- [TEXT BLOCK]:
-------------------------


    But they did come up with some solid reasons why the Santo Daime process is risky. In clearly understandable language.

    Lack of preparation before arriving at the ceremony. No integration process afterwards. Tea being stored in uncontrolled places etc.

    It’s all public

    • Patrick Smith on October 11, 2019 at 10:24 am

      Hi Daan. Thanks for your interest!

      Although the court gave those reasons for why ayahuasca posed a threat to public health, these were all speculations and didn’t actually involve any evidence. For example, was there any evidence that a lack of preparation/integration was harmful for the practitioners? As far as I know SD members are well cared for and the community is loving and supportive. What’s wrong with the brew being stored in uncontrolled places? The court provided no evidence that this was a risk to public safety. Basically it all boiled down to the court saying “Ayahuasca is a risk to public health because we think it might be, and therefore your religious freedoms are not valid”

-------------------------

- [DATA FOR REVIEW]:
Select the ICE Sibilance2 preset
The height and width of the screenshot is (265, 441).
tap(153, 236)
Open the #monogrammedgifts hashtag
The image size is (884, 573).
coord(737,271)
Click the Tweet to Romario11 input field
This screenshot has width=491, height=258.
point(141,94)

-------------------------

- [STUDY QUESTIONS]:
**1)** According to the ayahuasca court discussion, what reasons were given for why the Santo Daime process is risky?
**2)** Decide whether each statement agrees with the ayahuasca court discussion. Answer yes or no for each, and quote the words that decide it.
(a) Patrick Smith says the court's reasons were supported by evidence.
(b) Patrick Smith describes the Santo Daime community as supportive.
(c) The first commenter says the reasons were stated in language that was hard to understand.
**3)** Carry on the ayahuasca court discussion from its final sentence.

- [ANSWER SET]:
**1)** Lack of preparation before arriving at the ceremony, no integration process afterward, and tea being stored in uncontrolled places.

**2)**
(a) No: "these were all speculations and didn’t actually involve any evidence"
(b) Yes: "the community is loving and supportive"
(c) No: "In clearly understandable language."

**3)**
  2.' Ana Holub on October 17, 2019 at 1:49 am

    Thanks, Lorna. This is an excellent article that covers many aspects of our fragile yet pioneering community. I’m increasingly interested in the ethics of psychedelic use in groups, especially given the dangers of abuse and death that already haunt us. Action is required to monitor ourselves as we seek the highest and best for co-creation with the plants, toads and frogs that support our awakening! Please let me know if you’d like to explore this further with me. I’ve got some ideas percolating. ~ Ana Holub, Oregon, USA

  3.' Daan on October 17, 2019 at 9:52 am

    To give context: I am a huge proponent of plant medicine work. And I love the Daime works. So I am not being negative here. I read the court case and it made sense to me. Yes they say that there are risks for public health… and they have presented well written, and easy to understand arguments.

    Did you read the verdict?

    • Patrick Smith on October 18, 2019 at 11:09 am

      Hi Daan,

      Yes we did read the verdict, here are the only two relevant parts we can see:

      7. DMT is a substance that can cause hallucinations if taken internally. When it is consumed in the form of ayahuasca, other possible effects include gastrointestinal reactions, such as nausea and vomiting. There is a possibility of more serious symptoms of acute toxicity, such as hypertension and increased body temperature, a rapid pulse rate and hyperventilation, sensory impairment in the limbs and difficulty walking.’

      42. The Government drew the Court’s attention to the sheer quantity of ayahuasca seized and the need to remove it from circulation in order to protect public order and public health. They pointed to the need to counter the scourge of drug trafficking and the possibility of abuse that would result from allowing the ostensibly cultic use of harmful illegal substances.

      It appears to us that there is no evidence presented that ayahuasca would be a harm to public health, other than a potential minor physical risk to the individual.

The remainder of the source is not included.